GOAL OF THE EXERCISE: Render every line of the records below as a Markdown table with the columns "Row" and "Line", numbering the rows and omitting blank lines. Leave the images out of the table.

DATASET CONTENT:
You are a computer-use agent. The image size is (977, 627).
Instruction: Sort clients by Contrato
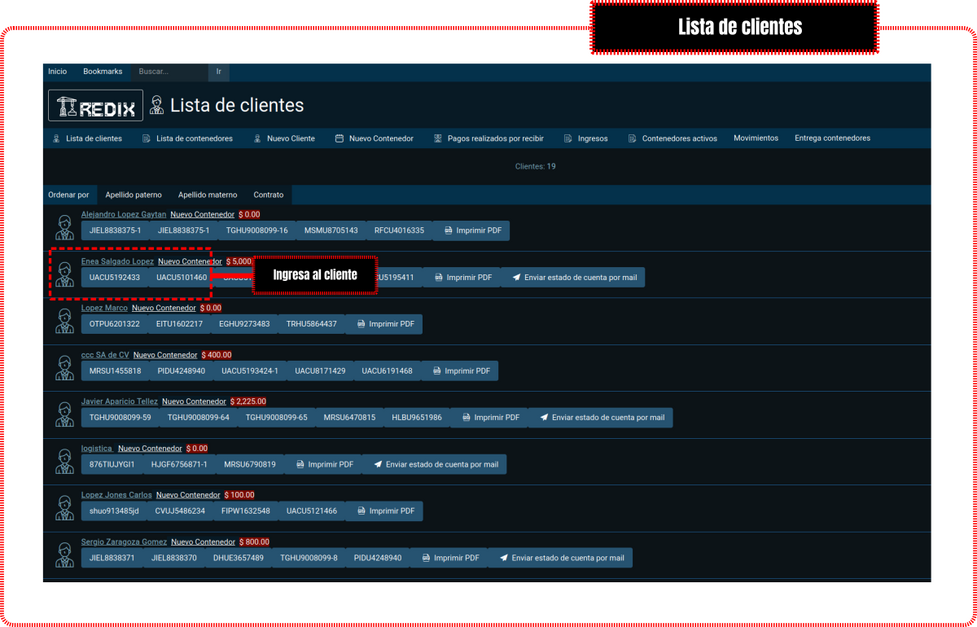pyautogui.click(x=268, y=195)
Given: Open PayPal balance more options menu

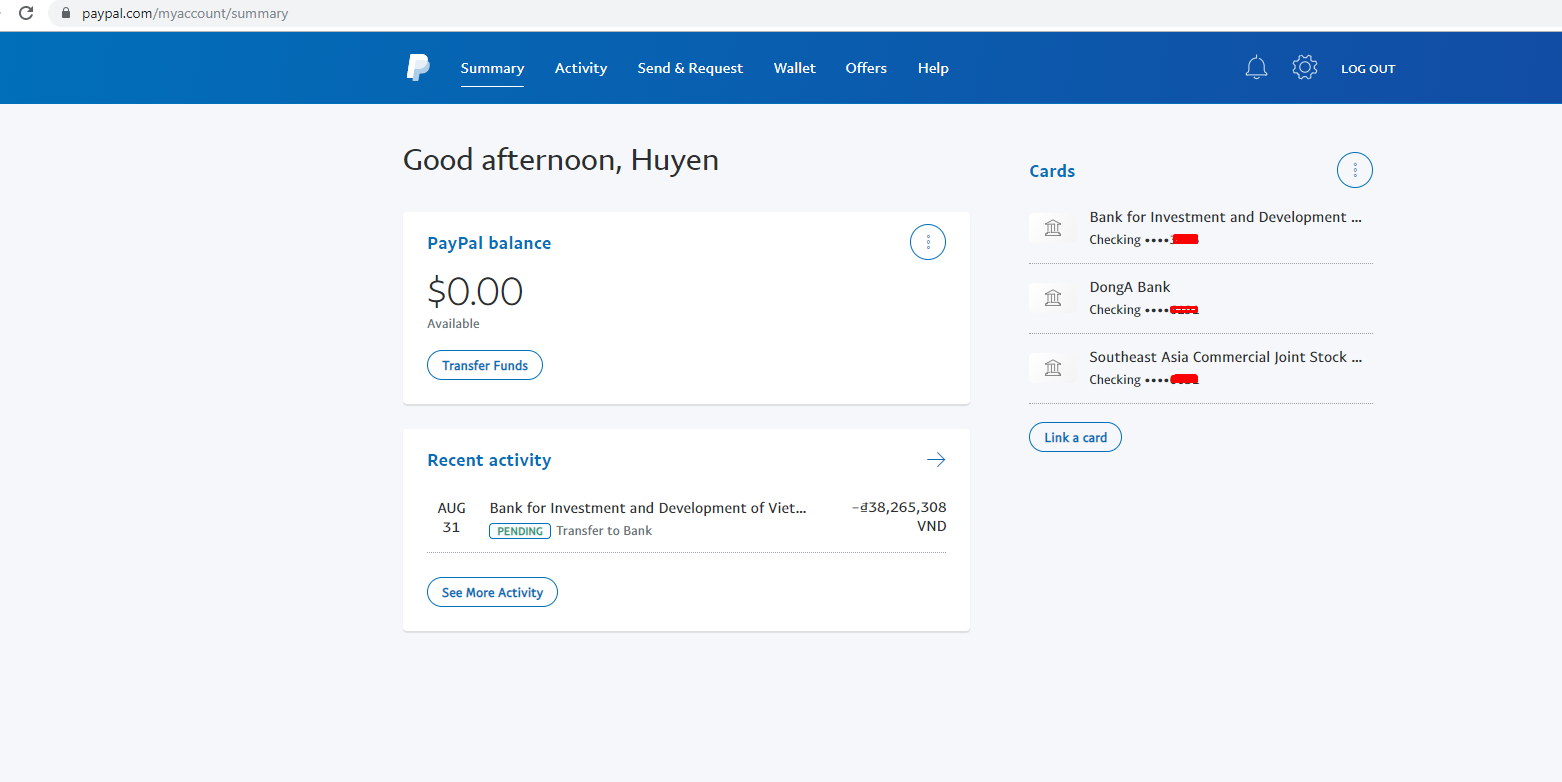Looking at the screenshot, I should coord(927,242).
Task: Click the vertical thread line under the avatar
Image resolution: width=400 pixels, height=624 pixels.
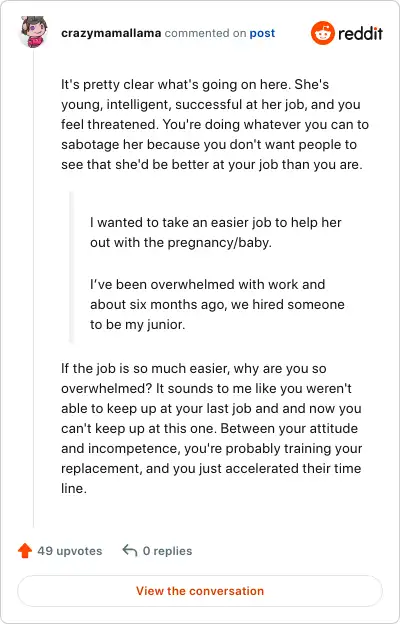Action: click(33, 287)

ANSWER TO THIS TASK:
| Row | Line |
|---|---|
| 1 | You are a computer-use agent. The image size is (977, 627). |
| 2 | Instruction: Sort clients by Contrato |
| 3 | pyautogui.click(x=268, y=195) |
| 4 | Given: Open PayPal balance more options menu |
| 5 | Looking at the screenshot, I should coord(927,242). |
| 6 | Task: Click the vertical thread line under the avatar |
| 7 | Image resolution: width=400 pixels, height=624 pixels. |
| 8 | Action: click(33, 287) |